— Work instructions —
Gather every line of the entries that includes the word "право".

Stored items
┄┄┄┄┄┄┄┄┄┄┄┄┄┄┄┄┄┄┄┄

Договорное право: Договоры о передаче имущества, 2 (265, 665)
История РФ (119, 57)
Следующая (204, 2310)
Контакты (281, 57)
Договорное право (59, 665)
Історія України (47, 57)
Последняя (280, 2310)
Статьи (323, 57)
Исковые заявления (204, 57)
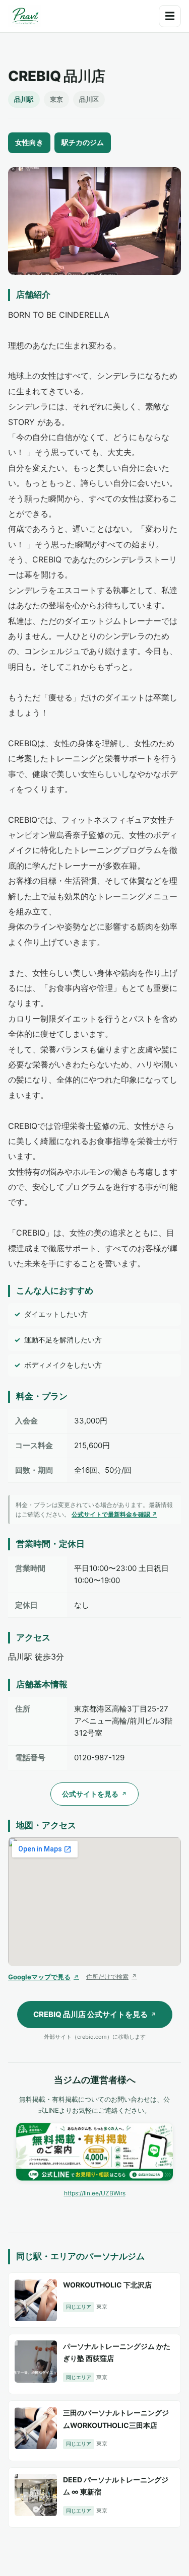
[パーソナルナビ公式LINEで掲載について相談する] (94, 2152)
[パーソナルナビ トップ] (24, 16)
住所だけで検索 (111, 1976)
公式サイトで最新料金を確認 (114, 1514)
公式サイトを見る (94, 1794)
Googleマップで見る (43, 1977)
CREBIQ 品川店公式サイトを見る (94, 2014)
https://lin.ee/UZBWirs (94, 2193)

┄┄┄┄┄┄┄┄┄┄┄┄┄┄┄┄┄┄┄┄

— Solution to this exercise —
Договорное право: Договоры о передаче имущества, 2 (265, 665)
Договорное право (59, 665)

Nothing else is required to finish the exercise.